Shhhh. Don't tell anybody. This is just our little secret. Unfortunately, the secret got out somehow. We've been discovered. The place isn't completely spoiled yet, but isn't the pristine place I grew up in. It's getting hard to find a hot spring to skinny dip in, alone with your special someone.

Jim


----------



## Egret1986 (Nov 11, 2014)

*My brother and sister-in-law bought a home in Star Idaho and couldn't be happier.*

He's lived in Southern CA for 30 years and she was born and raised there.  They could never get ahead.  They took the step a couple of years ago and moved inland to Corona in order to become home owners.  Her daughter and grandchildren were already living in Idaho and she made regular trips there to visit them.  They decided to make the move.  They put the CA house up for sale and quickly had a buyer.  The proceeds allowed them to pay cash for a beautiful home and property in Star, just up the road from her family.  It is amazing.  I have never seen these two happier. Their beloved dogs are pretty doggone happy, too.   It is a beautiful property a stream, fruit trees, grape vines and more.  They call it their personal park.  It's a beautiful sight to see.  I look forward to visiting their new found paradise.


----------



## BocaBoy (Nov 11, 2014)

MULTIZ321 said:


> "Potatoes and skiing summarize the majority of America’s perception of Idaho’s attributes. *Although frequently confused with residents of pancake-flat Iowa*, located two doors down in the Midwest, Idahoans take no offense to the error—they actually prefer the anonymity, as it keeps the population and prices down and enables a manageable flow of tourism through their unspoiled state.
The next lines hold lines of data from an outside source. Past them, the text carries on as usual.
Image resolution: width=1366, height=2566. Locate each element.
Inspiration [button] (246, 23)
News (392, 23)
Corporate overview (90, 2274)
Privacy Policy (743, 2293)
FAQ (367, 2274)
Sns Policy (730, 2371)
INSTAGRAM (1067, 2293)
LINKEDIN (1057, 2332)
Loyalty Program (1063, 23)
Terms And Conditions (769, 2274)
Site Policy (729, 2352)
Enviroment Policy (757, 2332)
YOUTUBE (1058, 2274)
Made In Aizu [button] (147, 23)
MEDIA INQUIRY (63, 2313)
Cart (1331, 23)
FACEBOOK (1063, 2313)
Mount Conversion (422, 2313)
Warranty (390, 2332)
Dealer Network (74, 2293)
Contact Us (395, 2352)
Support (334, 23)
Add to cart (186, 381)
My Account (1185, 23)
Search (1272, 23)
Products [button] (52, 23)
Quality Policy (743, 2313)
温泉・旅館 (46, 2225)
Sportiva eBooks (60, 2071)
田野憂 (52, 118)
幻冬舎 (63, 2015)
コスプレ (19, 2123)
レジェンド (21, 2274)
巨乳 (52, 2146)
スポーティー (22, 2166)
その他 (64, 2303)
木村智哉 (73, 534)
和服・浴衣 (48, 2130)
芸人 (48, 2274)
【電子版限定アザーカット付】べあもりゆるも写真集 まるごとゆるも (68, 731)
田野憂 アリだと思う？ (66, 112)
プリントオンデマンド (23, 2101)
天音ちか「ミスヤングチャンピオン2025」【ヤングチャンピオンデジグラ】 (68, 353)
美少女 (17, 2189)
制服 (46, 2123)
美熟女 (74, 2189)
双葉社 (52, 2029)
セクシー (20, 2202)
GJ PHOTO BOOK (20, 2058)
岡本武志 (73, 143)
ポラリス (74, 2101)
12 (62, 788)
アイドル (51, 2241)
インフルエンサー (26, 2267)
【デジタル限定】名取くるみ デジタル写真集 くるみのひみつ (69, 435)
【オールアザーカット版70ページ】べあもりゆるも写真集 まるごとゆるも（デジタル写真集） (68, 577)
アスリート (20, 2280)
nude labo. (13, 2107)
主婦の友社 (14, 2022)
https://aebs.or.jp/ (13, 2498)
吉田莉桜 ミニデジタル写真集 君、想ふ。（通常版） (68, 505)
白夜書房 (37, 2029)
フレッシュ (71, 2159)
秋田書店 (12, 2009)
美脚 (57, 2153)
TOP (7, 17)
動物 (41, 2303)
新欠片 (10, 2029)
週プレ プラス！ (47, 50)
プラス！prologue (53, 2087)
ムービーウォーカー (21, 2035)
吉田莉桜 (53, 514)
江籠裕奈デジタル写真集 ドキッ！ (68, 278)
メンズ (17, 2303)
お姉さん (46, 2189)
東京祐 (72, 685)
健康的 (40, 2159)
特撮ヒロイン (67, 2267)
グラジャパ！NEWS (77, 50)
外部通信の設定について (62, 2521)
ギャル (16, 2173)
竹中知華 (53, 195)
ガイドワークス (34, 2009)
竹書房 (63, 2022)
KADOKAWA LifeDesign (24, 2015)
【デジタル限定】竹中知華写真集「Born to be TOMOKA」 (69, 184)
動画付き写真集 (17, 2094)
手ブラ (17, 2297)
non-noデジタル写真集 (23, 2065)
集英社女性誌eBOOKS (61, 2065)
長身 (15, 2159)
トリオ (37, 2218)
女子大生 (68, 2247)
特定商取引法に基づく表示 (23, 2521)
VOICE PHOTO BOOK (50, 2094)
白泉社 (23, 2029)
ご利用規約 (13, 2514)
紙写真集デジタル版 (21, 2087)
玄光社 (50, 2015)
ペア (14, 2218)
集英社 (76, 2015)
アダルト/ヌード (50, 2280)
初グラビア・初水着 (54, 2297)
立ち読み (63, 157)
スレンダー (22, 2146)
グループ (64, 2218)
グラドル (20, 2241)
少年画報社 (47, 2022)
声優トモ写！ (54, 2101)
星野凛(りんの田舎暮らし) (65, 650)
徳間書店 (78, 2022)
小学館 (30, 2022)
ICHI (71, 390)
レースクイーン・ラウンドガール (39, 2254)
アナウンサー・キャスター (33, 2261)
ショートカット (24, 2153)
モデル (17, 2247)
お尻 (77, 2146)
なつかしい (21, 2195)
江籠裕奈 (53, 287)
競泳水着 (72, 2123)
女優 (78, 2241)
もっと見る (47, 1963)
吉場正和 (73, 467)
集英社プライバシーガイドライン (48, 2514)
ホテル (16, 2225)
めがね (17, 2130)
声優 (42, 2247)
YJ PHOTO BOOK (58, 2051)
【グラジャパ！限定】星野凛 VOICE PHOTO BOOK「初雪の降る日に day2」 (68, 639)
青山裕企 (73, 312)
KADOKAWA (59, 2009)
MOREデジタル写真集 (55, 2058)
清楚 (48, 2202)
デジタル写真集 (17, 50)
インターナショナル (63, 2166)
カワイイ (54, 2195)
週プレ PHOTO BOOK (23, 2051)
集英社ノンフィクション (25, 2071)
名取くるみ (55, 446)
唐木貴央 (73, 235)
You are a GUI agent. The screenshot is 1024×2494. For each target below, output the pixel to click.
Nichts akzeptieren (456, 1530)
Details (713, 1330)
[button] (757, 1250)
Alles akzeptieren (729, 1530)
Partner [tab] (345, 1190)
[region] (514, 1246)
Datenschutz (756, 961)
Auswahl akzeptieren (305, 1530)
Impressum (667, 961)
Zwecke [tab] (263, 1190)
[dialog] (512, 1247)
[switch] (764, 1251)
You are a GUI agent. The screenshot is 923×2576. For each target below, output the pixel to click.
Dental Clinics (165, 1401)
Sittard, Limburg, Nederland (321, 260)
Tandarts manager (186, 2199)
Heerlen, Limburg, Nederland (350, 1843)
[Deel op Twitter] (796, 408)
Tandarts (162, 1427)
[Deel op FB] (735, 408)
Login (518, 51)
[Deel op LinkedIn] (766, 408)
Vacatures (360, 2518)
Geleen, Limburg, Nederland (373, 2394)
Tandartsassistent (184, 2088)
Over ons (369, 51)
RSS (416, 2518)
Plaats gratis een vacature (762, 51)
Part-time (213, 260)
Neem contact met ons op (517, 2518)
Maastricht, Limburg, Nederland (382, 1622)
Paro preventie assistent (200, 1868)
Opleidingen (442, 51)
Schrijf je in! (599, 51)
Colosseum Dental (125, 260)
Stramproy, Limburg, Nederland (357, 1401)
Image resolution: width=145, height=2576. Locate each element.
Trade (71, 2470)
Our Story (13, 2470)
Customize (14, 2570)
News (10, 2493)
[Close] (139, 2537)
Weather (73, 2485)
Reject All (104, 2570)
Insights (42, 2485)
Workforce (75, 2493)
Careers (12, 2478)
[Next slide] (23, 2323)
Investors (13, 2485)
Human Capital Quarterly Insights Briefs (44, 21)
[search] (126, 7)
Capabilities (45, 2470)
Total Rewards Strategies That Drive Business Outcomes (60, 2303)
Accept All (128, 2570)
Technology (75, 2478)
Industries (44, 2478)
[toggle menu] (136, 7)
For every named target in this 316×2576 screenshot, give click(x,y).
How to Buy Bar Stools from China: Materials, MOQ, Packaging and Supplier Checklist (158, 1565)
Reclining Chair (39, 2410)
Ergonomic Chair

Oh, those generalizations.  I grew up in northeast Iowa and that part of the state is NOT pancake flat.


----------



## e.bram (Nov 11, 2014)

How cold does it get in Idaho?


----------



## jsfletch (Nov 11, 2014)

I grew up in southern Idaho. Lotsa sagebrush and jack rabbits. Skiing was better in Utah and Wyo. After graduating from college I never went back. Still have lots of old friends there. The best part of the state is north of Pocatello.


----------



## Passepartout (Nov 11, 2014)

e.bram said:


> How cold does it get in Idaho?



Today is a little chilly. It will struggle to get above freezing where I live. How cold (or hot) depends on where one is. Our elevation ranges from 600 feet above sea level to about 12,000 feet. It is quite dry here with only about 10" a year of precipitation.


----------



## MuranoJo (Nov 12, 2014)

Yep, there is a lot of sagebrush and jackrabbits in parts of S. Idaho, but that area has its own beauty.  

It's pretty dang cold here tonight in SW Idaho--I'm sure we'll be freezing tonight again.  But it follows the freeze going on in the Midwest, just not as bad.  We do have 4 seasons and fairly mild winters in this area.

Love it here and I'd never pry my DH (native) from this area, even if I wanted to, and I don't.


----------